Hello people.
My girlfriend and i have been together for about 3 years now. And the first 6 months were a huge sugary sweetness fest of us being madly in love and 'perfect for each other' etc. It started to slowly drop down to a stable and affectionate relationship in which we communicated and spent time together on a daily basis.
The problem is that the past month she had a huge amount of VERY stressful exams which kinda limited our time together, i gave her the space to study and not stress her out more. She seemed less affectionate and a bit withdrawn, which is natural under those conditions.
After her last exam, friday last week, she went out clubbing with her friends to get drunk and de-stress. I sadly could not join her. I was hoping that we would atleast be able to spend more time together again after her exams and her having lots of free time. Sadly she seemed more interested in hanging out with her 'real life' friends or playing online videogames with her online friends. We still spent some time together but maybe an hour a day if i got lucky. She did seem to behave during our time together the same way she always has, random hugs, etc.
Last night as she decided to again go clubbing, first time she goes clubbing two weekends in a row in nearly 6 months, i sat down with her for a talk and i communicated my worries that she seemed less into me. She replied with "Dont know, i think maybe i am." This hit me like a slap in the face.
I asked if it was some behaviour in mine causing this or maybe the relationship getting stale. She said she wasnt sure but probably a mix of both and that "every relationship has it" .
For 3 years i have been struggling with the fear of her maybe losing interest in me and leaving me for someone else. I told her that last night and she told me she knows and that she is not dumping me.
So i asked if there is something we can do about it or if she feels this is something to be concerned about. She shrugged and said she didnt know as it is only since a week or two that she feels less into me.
I joked a little and said that if her feelings level off a bit it's fine as long as she still wants to marry me as we have been talking about since halfway in our relationship. She replied with "yeah" .
So i asked what about my behaviour might have changed or contributed to this. She said she guesses it is me being grumpy more often than before and her not finding me as funny as she used to. Which for her is a big thing as she's attracted to humor and confidence.

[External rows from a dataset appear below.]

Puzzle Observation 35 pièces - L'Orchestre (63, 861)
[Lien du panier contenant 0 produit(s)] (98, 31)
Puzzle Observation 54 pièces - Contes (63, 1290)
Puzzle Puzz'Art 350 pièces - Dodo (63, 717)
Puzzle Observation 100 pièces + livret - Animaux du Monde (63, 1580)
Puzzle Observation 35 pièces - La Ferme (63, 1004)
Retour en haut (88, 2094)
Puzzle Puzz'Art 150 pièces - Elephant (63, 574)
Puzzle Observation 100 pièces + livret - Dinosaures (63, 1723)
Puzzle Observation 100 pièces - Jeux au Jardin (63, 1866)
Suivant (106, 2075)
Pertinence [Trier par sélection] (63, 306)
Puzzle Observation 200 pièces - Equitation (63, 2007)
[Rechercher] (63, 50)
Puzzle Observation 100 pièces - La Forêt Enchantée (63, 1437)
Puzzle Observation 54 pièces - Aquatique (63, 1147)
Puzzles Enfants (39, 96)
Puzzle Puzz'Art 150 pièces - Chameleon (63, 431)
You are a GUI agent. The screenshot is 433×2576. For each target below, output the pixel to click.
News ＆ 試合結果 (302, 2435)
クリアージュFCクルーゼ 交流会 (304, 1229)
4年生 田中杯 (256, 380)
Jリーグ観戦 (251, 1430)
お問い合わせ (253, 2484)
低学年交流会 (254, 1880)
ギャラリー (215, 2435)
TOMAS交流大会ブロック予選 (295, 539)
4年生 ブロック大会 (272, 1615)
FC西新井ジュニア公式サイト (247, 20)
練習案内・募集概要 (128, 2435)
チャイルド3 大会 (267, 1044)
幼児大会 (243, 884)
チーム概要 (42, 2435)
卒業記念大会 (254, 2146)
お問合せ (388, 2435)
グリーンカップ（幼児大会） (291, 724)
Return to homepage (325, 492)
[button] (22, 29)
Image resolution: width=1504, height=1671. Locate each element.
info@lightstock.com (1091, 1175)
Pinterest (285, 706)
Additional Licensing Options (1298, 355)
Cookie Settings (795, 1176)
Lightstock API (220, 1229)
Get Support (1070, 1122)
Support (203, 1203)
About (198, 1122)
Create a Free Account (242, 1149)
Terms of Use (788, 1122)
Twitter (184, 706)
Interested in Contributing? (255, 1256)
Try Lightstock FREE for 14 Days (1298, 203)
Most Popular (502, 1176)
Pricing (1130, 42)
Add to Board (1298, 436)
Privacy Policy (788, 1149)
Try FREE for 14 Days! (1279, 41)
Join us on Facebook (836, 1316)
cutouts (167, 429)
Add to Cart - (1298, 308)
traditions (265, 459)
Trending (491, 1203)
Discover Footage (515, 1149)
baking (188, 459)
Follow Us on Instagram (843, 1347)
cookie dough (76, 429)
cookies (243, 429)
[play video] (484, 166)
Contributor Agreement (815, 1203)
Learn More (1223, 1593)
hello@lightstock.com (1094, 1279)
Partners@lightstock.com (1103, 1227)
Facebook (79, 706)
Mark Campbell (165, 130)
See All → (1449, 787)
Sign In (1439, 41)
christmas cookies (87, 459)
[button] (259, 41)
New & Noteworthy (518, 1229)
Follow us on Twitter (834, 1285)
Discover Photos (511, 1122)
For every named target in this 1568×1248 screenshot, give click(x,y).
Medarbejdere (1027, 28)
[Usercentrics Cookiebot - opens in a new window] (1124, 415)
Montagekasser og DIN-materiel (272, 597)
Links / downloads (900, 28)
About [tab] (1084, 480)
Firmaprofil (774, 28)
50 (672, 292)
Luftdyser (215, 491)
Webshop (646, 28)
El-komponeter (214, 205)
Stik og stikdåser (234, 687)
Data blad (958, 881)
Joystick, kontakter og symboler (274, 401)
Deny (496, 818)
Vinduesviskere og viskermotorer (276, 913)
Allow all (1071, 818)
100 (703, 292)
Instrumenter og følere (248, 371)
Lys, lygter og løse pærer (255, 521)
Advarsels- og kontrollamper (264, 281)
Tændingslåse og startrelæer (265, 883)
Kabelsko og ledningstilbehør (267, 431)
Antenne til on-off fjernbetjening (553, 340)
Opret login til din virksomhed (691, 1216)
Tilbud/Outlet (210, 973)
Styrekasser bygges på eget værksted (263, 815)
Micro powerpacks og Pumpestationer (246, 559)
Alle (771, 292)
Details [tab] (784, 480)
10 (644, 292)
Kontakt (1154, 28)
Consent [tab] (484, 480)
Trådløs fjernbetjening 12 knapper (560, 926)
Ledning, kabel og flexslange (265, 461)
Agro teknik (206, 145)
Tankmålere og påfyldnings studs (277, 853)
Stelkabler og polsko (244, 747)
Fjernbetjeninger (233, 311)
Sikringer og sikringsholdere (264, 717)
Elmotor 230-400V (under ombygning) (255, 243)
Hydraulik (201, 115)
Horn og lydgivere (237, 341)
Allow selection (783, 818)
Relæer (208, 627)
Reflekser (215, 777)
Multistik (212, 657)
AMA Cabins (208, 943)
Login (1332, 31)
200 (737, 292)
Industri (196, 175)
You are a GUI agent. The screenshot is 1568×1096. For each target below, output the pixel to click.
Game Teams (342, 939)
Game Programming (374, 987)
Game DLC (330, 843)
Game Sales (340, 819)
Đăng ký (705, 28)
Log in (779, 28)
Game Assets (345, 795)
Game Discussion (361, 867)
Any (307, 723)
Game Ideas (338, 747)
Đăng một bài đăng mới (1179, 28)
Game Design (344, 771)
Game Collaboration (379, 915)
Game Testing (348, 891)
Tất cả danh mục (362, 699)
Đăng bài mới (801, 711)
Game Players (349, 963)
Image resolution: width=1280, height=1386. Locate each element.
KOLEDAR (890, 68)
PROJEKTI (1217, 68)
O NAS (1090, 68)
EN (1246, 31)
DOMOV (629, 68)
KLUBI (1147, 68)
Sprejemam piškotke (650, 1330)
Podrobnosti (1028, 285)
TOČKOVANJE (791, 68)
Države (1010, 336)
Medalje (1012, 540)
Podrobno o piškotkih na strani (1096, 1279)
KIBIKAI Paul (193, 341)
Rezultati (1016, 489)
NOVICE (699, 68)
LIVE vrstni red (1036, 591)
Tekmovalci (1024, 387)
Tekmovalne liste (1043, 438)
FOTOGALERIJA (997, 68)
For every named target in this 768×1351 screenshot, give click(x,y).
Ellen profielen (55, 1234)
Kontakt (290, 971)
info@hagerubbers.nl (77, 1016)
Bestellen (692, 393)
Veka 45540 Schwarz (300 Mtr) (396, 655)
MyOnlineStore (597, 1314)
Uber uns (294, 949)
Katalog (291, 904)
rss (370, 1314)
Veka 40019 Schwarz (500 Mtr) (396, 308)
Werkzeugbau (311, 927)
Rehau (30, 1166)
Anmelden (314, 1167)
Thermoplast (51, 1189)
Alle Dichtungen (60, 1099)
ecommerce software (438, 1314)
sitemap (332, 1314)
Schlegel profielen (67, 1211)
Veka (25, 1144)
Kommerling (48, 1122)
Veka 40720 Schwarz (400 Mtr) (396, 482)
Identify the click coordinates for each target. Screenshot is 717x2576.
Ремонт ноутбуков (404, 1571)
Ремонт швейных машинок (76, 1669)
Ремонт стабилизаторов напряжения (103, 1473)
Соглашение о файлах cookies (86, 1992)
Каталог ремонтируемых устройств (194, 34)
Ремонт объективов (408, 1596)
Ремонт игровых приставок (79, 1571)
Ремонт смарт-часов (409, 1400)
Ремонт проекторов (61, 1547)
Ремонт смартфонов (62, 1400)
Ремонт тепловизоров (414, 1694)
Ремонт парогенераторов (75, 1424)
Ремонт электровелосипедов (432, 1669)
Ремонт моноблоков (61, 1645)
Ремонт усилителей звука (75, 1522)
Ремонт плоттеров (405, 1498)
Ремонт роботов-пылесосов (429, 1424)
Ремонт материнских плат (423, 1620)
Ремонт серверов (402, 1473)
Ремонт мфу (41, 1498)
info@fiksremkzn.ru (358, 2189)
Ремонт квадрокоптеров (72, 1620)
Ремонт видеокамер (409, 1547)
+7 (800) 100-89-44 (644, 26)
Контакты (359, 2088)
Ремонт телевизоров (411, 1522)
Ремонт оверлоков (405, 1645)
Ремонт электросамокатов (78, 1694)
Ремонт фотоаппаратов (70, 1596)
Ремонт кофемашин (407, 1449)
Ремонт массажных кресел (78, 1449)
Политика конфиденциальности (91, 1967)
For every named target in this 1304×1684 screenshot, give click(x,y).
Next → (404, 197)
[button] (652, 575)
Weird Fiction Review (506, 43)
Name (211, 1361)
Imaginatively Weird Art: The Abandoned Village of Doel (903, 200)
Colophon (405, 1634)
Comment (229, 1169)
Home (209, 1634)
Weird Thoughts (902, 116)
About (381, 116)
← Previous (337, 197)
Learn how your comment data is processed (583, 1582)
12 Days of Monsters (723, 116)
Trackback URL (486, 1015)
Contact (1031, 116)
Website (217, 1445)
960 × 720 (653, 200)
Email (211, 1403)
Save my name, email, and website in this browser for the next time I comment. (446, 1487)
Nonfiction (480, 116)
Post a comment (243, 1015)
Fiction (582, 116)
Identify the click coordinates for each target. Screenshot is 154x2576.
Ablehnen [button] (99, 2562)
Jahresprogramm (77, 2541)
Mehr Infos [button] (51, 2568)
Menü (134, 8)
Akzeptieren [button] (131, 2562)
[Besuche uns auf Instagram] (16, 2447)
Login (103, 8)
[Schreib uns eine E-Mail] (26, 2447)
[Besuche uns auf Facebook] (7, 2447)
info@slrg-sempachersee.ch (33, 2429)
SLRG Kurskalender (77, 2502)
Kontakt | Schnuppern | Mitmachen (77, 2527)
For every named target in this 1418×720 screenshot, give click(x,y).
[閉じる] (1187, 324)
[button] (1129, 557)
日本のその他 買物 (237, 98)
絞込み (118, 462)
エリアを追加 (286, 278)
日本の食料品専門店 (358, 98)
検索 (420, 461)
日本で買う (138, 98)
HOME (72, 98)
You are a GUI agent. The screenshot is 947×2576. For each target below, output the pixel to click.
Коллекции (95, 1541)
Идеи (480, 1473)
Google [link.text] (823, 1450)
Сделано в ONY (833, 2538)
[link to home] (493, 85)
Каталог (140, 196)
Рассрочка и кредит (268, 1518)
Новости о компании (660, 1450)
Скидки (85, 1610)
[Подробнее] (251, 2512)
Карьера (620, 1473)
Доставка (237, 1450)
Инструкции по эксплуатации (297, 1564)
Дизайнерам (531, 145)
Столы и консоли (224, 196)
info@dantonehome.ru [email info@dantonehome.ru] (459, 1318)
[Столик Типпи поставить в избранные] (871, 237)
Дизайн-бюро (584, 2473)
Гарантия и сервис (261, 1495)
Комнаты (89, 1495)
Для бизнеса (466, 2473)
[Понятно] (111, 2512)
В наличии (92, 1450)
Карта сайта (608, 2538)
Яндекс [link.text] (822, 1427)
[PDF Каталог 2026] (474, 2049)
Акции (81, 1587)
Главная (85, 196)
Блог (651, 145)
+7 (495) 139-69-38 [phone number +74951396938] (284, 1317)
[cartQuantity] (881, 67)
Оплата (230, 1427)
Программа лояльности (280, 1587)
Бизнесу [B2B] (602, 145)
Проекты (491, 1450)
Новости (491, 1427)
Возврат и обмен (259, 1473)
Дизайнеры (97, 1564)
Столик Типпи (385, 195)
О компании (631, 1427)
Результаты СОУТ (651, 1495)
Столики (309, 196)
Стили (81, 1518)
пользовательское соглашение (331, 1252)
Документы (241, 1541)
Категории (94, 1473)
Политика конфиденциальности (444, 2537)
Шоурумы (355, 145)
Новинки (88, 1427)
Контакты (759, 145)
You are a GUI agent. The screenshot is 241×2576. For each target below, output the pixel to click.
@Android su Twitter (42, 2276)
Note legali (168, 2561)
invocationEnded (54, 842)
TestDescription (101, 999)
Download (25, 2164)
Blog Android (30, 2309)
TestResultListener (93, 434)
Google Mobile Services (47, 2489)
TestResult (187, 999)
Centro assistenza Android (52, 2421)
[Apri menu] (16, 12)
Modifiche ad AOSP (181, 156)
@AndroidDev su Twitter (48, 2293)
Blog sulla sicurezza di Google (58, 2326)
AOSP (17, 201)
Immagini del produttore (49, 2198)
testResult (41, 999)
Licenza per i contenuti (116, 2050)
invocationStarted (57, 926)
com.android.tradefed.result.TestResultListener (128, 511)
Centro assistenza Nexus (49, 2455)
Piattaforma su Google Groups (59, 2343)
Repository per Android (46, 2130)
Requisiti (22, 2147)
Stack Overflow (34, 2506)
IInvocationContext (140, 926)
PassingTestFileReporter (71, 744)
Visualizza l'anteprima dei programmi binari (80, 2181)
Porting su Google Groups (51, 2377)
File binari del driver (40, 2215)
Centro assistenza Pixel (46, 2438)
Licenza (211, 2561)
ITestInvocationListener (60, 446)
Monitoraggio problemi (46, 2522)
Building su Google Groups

My grumpiness is caused by work related stress and might cause me to be more easily annoyed or upset if she is being difficult, which she admitted a while ago she is and she said it makes sense that im grumpy more easily.
I talked about my sense of humor and how we agreed a few weeks ago that if you hang around the same person every day for 3 years his/her sense of humor will grow stale and that my sense of humor has not changed much since we met. Again she replied with "yeah".
She also agreed that over the past 3 years she has changed, she has become more stable and less depressed at the cost of less bouncy-happy behaviour and sweetness.
I expressed that i wasnt sure how to take this and if our relationship is still stable and solid, maybe just getting routine. Or that maybe we have a problem developing. She wasnt sure and thinks we have to wait and see. She then added something that gave me a bit of hope: "Every relationship has a time when it gets a bit boring, less exciting and you get less attracted to the other person. If you're still happy together when it gets to that point it can last forever."
After she said that i asked her if she's still happy together with me and she confirmed that she is.
I offered to give her some space if she wants but she said "no" to that. So i said i would do what i have done the past 3 years. After which she said "alright" and gave me a hug. The conversation ended and she went to go to her own place to get ready to go out, she hugged me again and told me she would see me tomorrow.
I am sitting here in my room now, 24 hours later and i havent heard from her since, and i have no way of contacting her.
Should i be worried? Is it natural and will it be ok?